I — TESE: PARECERIA QUE A VERDADE SE ENCONTRA PRIMARIAMENTE NAS
COISAS, E NÃO NA INTELIGÊNCIA.

1. Conforme expusemos no artigo I, o verdadeiro é conversível com o ente. Ora, o ente


se encontra antes de tudo fora da inteligência. Logo, também o verdadeiro se encontra antes fora
da inteligência, ou seja, nas próprias coisas.
2. Além disso, as coisas não estão na inteligência pela sua essência, mas pela sua imagem
(species), como se lê no livro III da obra Sobre a Alma (comentário 38). Se a verdade se encontrasse
primariamente na inteligência, a verdade não constituiria a essência da coisa mas apenas uma
semelhança ou imagem dela, e o verdadeiro seria apenas uma imagem do ente existente fora do
intelecto. Ora, a imagem da coisa, que existe na inteligência, não se predicaria da coisa existente
fora da inteligência, como também não seria conversível com ela. Portanto, tampouco o ver-
dadeiro seria conversível com o ente, o que é falso.
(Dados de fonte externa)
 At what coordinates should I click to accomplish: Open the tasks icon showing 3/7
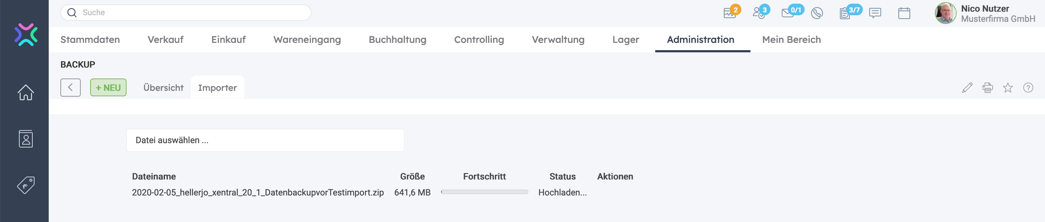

3. Além disso, tudo aquilo que está em alguma coisa é posterior à coisa na qual está. Se,
portanto, a verdade estivesse antes na inteligência do que nas coisas, o juízo sobre a verdade
ocorreria segundo o parecer da inteligência. Com o que se voltaria ao erro dos filósofos antigos,
segundo os quais tudo o que alguém opina é verdadeiro, e duas afirmações contraditórias seriam
verdadeiras ao mesmo tempo. Ora, isto é absurdo.
4. Além disso, se a verdade residisse primariamente na inteligência, seria necessário que
uma coisa que pertence à compreensão da verdade fizesse parte da definição da própria verdade.
Ora, Agostinho recusa tais definições da verdade no livro dos Solilóquios (livro II, capítulos IV e
V); por exemplo, a seguinte: "Verdadeiro é aquilo que é como aparece". Com efeito, se esta defi-
nição fosse correta, não seria verdadeiro o que não aparece. Ora, isto é falso em se tratando das
pedrinhas mais escondidas que se encontram nas entranhas da terra. Agostinho rejeita também
esta definição: "Verdadeiro é aquilo que é tal qual aparece ao sujeito cognoscente, se este quiser e
puder conhecer". Com efeito, segundo esta definição, uma coisa deixaria de ser verdadeira, se o
sujeito cognoscente não quisesse ou não pudesse conhecê-la. O mesmo aconteceria com
quaisquer outras definições da verdade, nas quais se colocasse alguma referência necessária à
inteligência. Por conseguinte, a verdade não está primariamente na inteligência.